Но в памяти всплывают и другие кадры: вот мать на моих глазах вынимают из петли, так как она в очередной раз решила покончить жизнь самоубийством. Вот она режет на моих глазах себе вены, и потом мы бежим в травмпункт все это зашивать, при этом несколько раз останавливаемся, так как ей необходимо выпить пива. Таких случаев два. Второй раз она режет вены, и ее спасает соседка по лестничной клетке, мы сидим втроем, а я слушаю, как соседка внушает, что нужно жить хотя бы ради ребенка. А вот и новый кадр: она выпивает все таблетки в квартире, чтобы уж точно уйти в иной мир. И тут я бегу на кухню, беру в руки нож и начинаю резать вены (опыт уже есть, так как насмотрелся на мать). Далее говорю ей: «Если умрешь ты, то умру и я». В тот момент мне было 11 лет.

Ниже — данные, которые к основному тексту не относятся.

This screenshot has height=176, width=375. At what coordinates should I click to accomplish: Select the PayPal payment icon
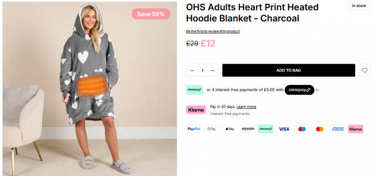[x=194, y=129]
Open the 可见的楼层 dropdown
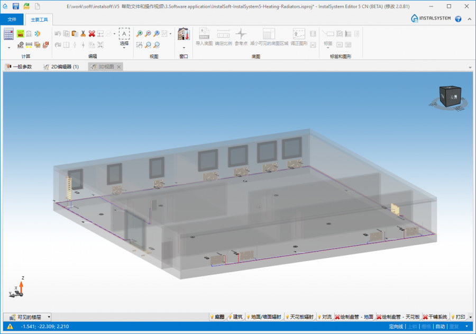This screenshot has width=476, height=334. 28,317
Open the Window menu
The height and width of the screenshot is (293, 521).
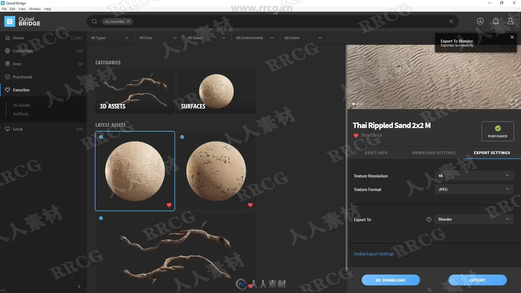(x=35, y=9)
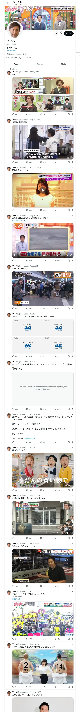Reply to the pinned IKKO post
The image size is (80, 712).
(x=13, y=114)
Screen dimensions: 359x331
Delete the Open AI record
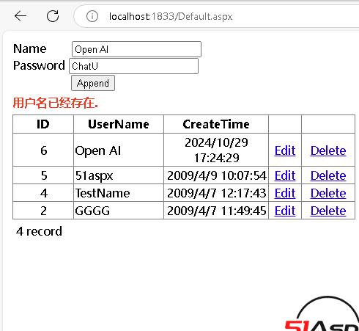pyautogui.click(x=328, y=150)
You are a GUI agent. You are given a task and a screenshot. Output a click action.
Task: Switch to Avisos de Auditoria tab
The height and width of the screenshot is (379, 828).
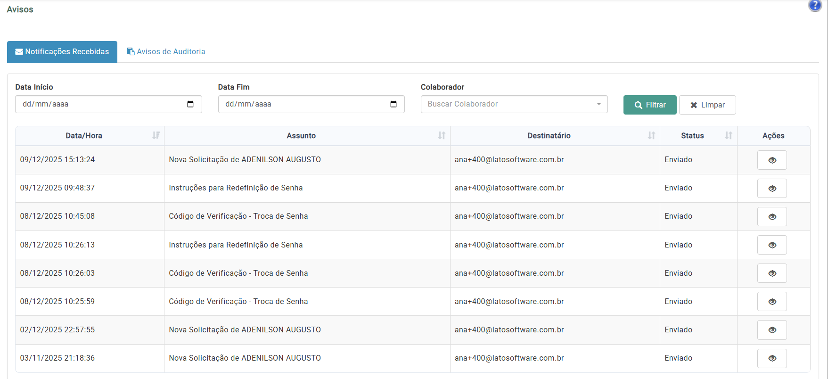(166, 52)
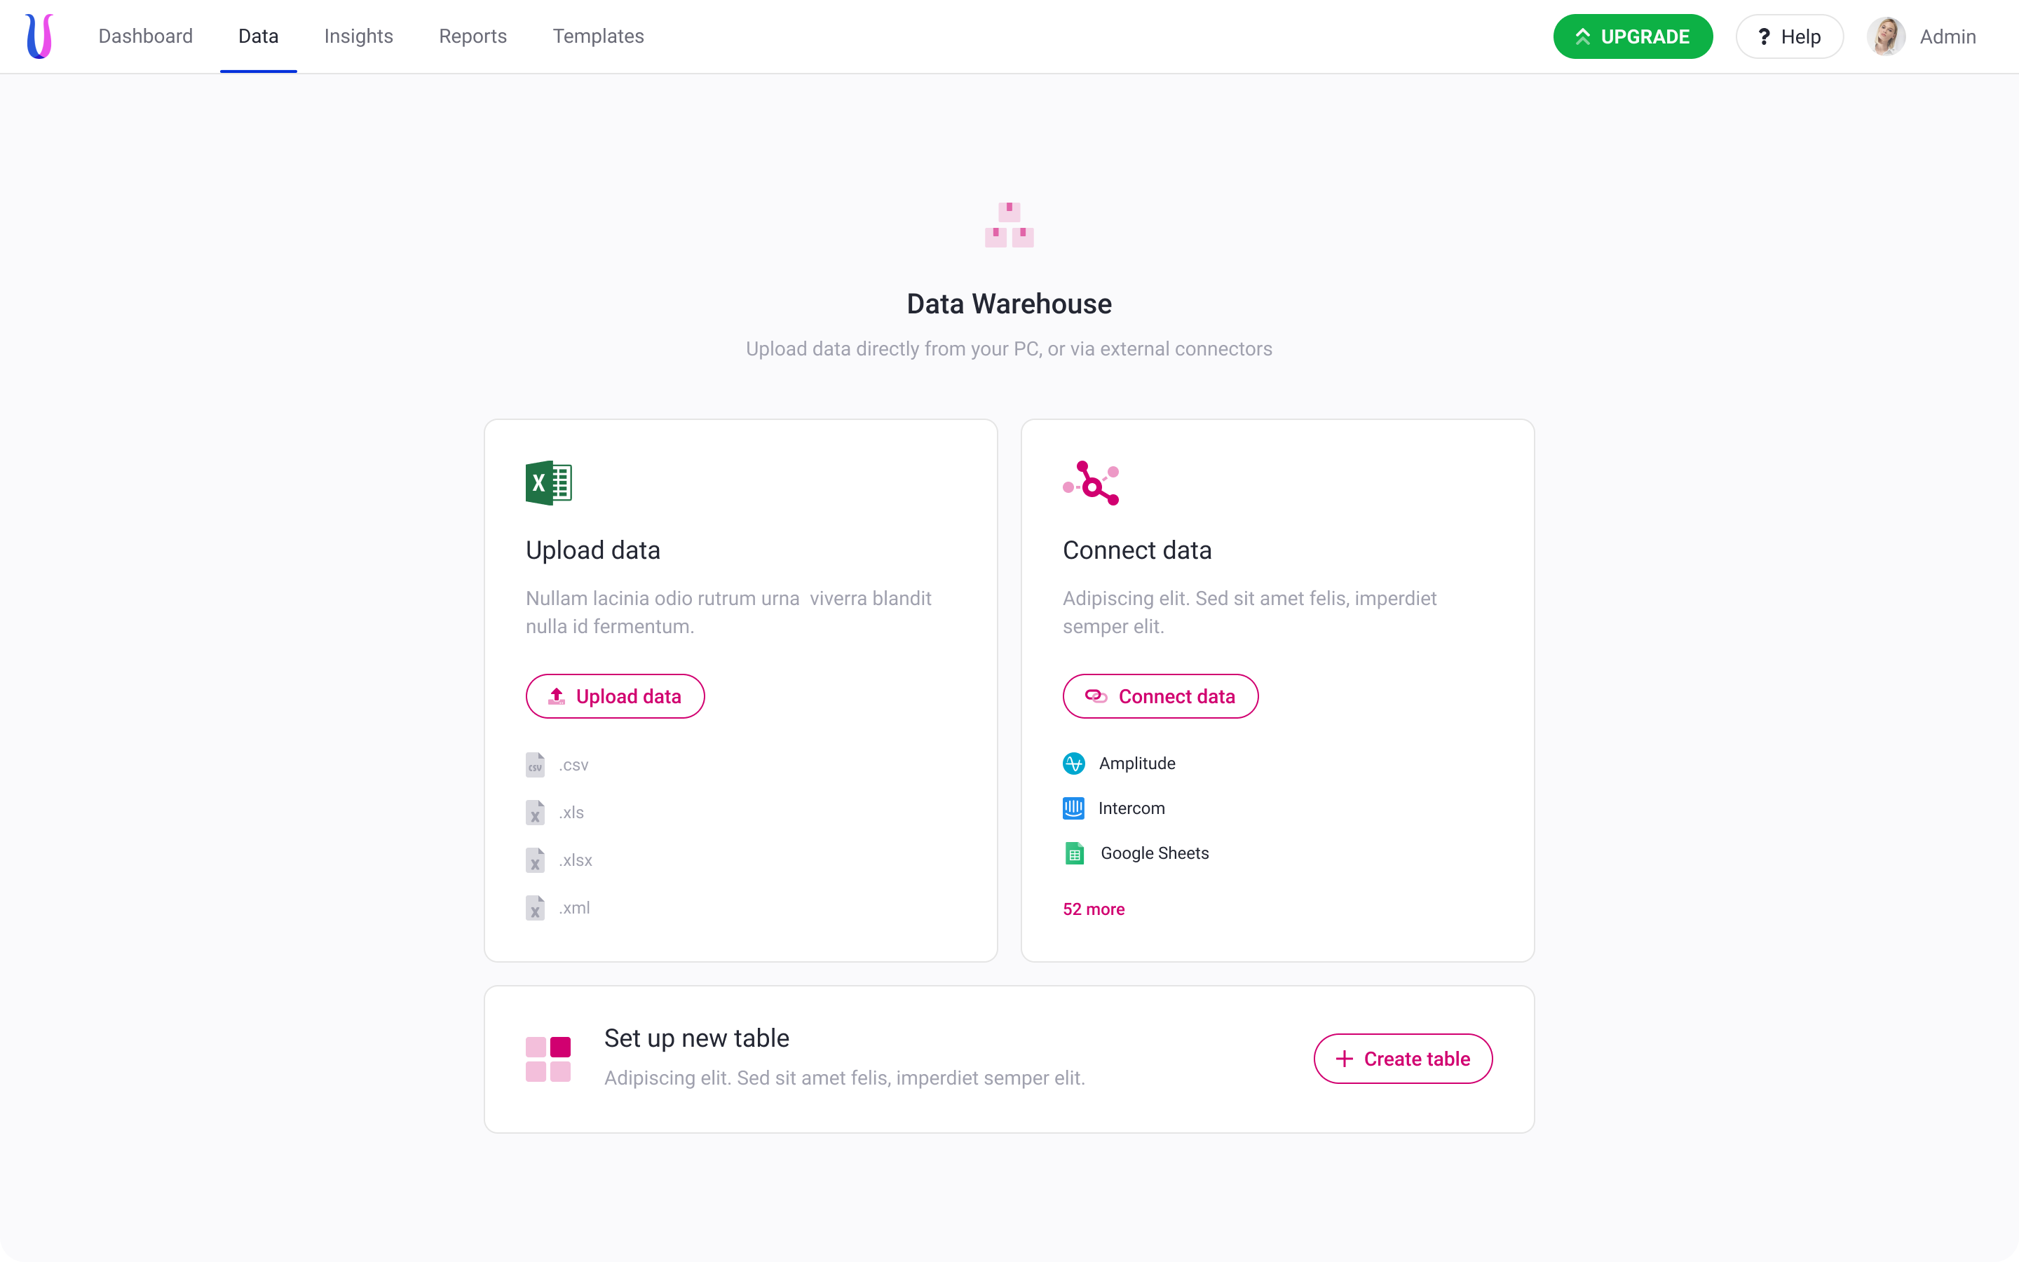Open the Templates tab
The width and height of the screenshot is (2019, 1262).
coord(598,37)
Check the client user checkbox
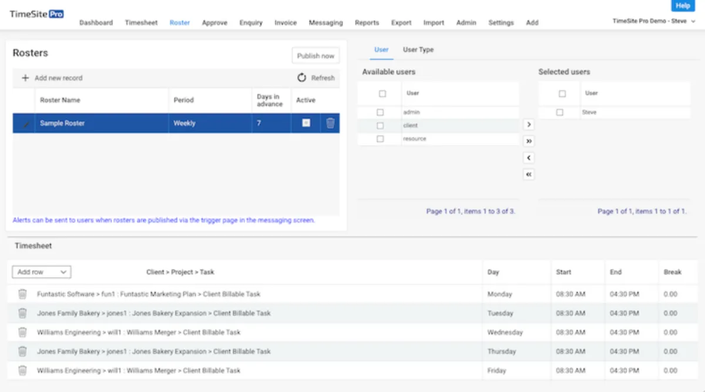 point(380,125)
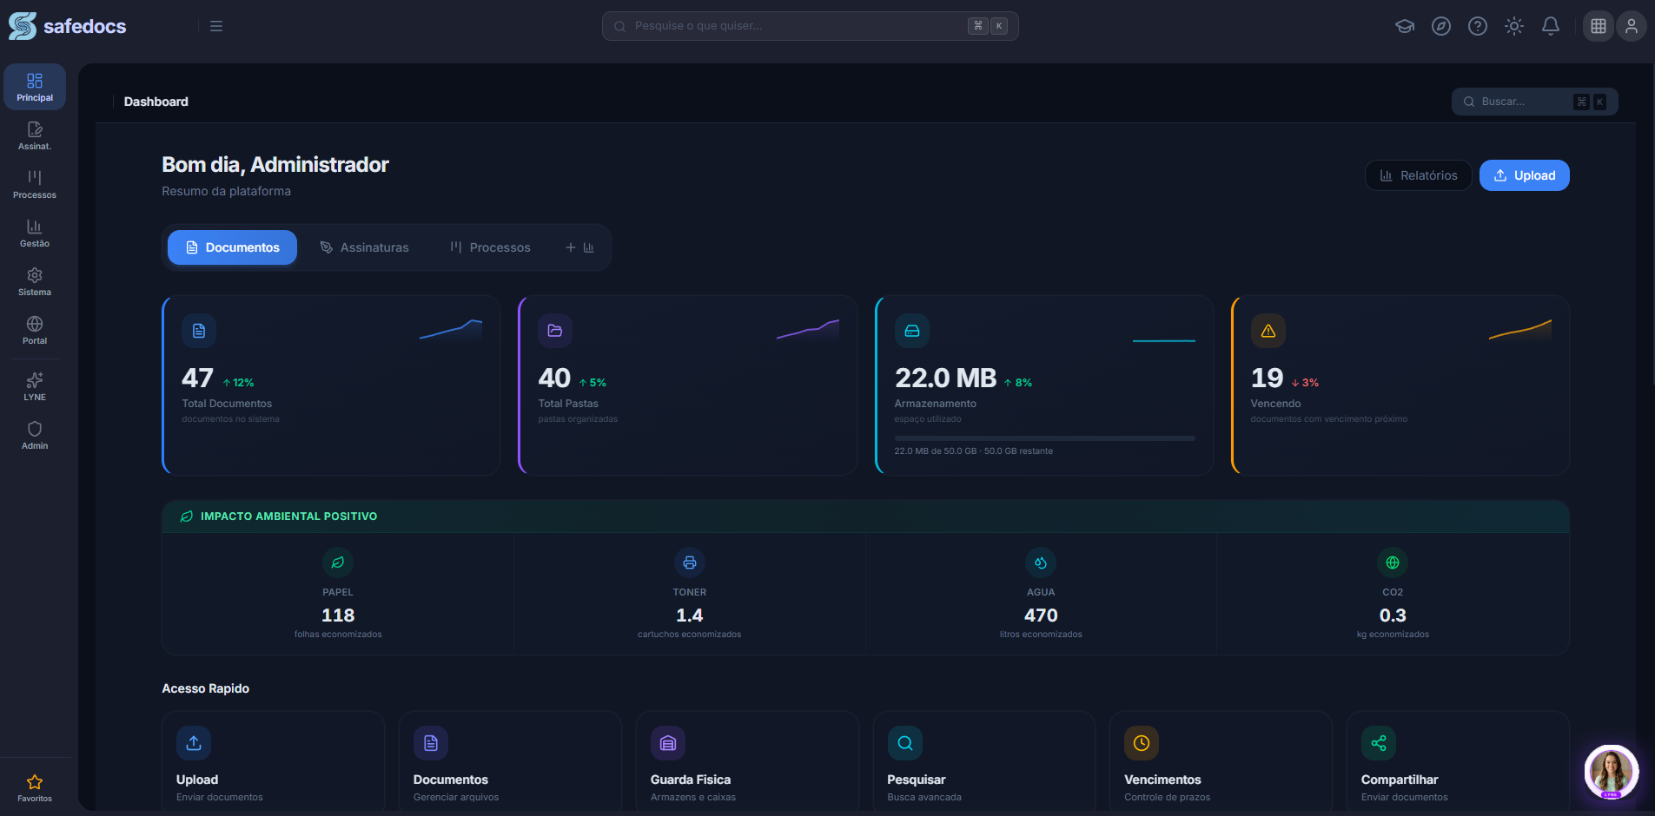Open Processos in the sidebar
1655x816 pixels.
[x=35, y=184]
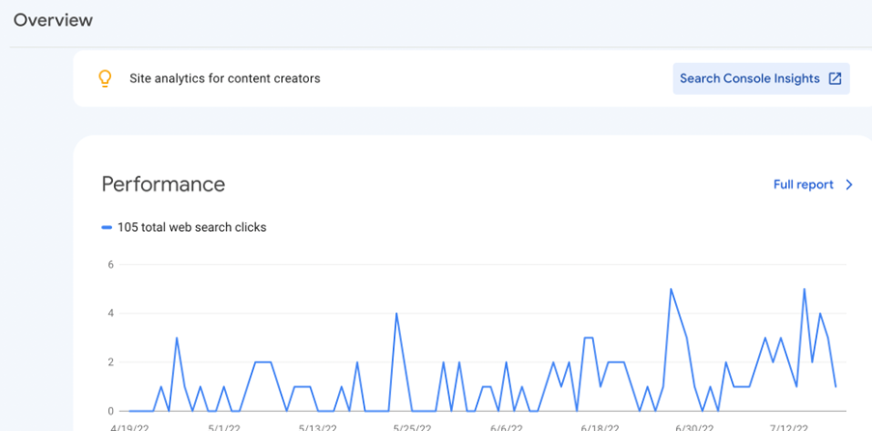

Бесконечное количество раз я видел, как ее бьют либо абсолютно незнакомые, либо родные люди. 

Бесконечное количество раз она била меня. При этом одного ее удара по затылку хватало, чтобы носом пошла кровь. 

И таких воспоминаний много. Это лишь краткий набросок. 

Сейчас мне уже третий десяток лет, свою мать навещаю раз в год; может, реже. Но каждый раз, когда я ее вижу, хочется спросить: «За что ты меня лишила детства, мама?»

Монологи незначительно отредактированы, чтобы было удобнее читать.